Dr Olufunmilola Makanjuola, University College Hospital’s infection control team lead, said that pneumonia is an infection transmitted by respiratory droplets. Droplets are very small drops of a liquid expelled when someone coughs. talks sing and sneezes. Individuals that sneeze or cough into their hands can easily transit it when they shake hands, and touch surfaces like doorknobs and tables.

According to her, these respiratory droplets can land on an infected person’s hands and transfer after touching various surfaces such as tabletops, kitchen slabs, floor, doorknobs and light switches.

Young children have the tendency to put items and their hands in their mouths and noses or to rub their eyes. They also touch their playmate, share their toys and crawl on the floor. Thus, a healthy child could become infected by touching a surface containing the virus and then touching their own mouth or nose.

Dr Makajuola said that in a bid to reduce children’s contact with germs that droplets contain, regular washing of the child’s, mother or caregiver with soap and water is important.

“The home culture of hand-washing should be raised in children. Over 90 per cent of diseases like typhoid fever, diarrhoea and intestinal worms are contracted from dirty surfaces and unclean hands by individuals, including children.

“Handwashing with soap and water is for everyone because a chest infection, including cold, flu and pneumonia is not limited to a particular age, although there are some infections that are commoner in children than adults. But everyone is prone to chest infection,” she added.

Mothers play a dual role in infant care, they are responsible for child hygiene, treating their faces, blowing their nostrils, etc., and general housekeeper, including preparing meals for the family and feeding children.

However, “many mothers assume their hands are clean because germs are not visible to the naked eyes but they are there. A clean hand is only achieved by washing with soap and water,” said Mrs Adebimpe Gbaja, UCH’s Infection control nurse.

Mrs Gbaja said many things are assumed to be clean and could be handled by children.  According to her, “working-class mothers ‘phones, like those working in the hospital, can carry germs. Now, the first thing many children pick is their mother’s phones which they put in their mouth; some pick pens that are infected and put them into their mouth. And so they get these infections from us.”

The 840,000 germs on the hands at any given time spread up to 80 per cent of common diseases.
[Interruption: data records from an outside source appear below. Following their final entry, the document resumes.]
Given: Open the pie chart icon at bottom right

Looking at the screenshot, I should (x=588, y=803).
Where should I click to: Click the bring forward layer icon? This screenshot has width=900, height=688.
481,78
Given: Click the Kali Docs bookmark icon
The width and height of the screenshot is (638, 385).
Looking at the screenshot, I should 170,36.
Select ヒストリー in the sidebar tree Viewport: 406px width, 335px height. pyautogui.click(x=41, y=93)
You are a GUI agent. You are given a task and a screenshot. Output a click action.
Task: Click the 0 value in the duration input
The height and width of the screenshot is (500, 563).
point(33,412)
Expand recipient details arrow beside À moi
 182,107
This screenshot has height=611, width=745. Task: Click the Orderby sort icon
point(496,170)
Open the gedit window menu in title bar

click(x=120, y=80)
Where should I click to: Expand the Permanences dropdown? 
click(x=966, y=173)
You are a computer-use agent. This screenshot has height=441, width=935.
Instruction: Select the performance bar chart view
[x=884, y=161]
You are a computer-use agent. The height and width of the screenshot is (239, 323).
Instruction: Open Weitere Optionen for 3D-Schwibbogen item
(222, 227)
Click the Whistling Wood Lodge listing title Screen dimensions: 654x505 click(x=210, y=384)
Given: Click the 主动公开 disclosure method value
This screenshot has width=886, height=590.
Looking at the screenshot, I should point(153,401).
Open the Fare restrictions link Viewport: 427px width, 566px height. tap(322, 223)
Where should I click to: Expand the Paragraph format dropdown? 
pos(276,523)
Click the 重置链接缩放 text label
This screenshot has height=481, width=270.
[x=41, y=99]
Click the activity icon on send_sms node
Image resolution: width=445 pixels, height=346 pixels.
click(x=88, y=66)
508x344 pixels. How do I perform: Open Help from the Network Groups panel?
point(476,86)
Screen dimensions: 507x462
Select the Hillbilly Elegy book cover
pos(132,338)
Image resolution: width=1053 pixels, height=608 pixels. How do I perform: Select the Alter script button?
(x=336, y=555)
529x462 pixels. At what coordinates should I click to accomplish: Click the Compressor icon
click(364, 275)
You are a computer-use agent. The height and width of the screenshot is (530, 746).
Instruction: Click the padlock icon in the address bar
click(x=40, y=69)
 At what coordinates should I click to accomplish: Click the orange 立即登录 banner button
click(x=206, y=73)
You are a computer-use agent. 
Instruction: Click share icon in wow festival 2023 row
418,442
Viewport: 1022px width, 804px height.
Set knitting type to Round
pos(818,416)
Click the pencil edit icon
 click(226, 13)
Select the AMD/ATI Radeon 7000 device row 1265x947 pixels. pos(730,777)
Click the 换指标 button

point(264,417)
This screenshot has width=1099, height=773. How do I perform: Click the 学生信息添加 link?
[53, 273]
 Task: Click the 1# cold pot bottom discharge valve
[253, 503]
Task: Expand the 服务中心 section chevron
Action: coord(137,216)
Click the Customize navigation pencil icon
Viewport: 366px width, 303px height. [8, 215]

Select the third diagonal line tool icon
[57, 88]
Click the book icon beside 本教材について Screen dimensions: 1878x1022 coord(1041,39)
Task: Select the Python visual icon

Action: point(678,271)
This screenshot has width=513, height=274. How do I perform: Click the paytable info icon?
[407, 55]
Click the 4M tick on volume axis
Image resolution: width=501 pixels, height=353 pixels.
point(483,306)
Germs can stay alive on hands for up to three hours. The mouth is the main entry point for germs.

So, instilling good hand hygiene in parents, caregivers and children are important. The majority of mothers who were knowledgeable about handwashing were not executing it accurately. Making handwashing fun for children will ensure compliance at all times, too.

For instance, parents and caregivers can add in a handwashing quiz or game in which children can participate actively and perhaps be rewarded at the end for their efforts to help them to remember the various steps in hand washing.

Visual prompts, such as posters depicting areas of the hands to scrub and physical paths to handwashing stations have also been successful in evoking handwashing in elementary school children.

Keeping hands clean is a form of social responsibility that helps in reducing the risk of infections. The simple act of washing hands with soap and water can save many lives.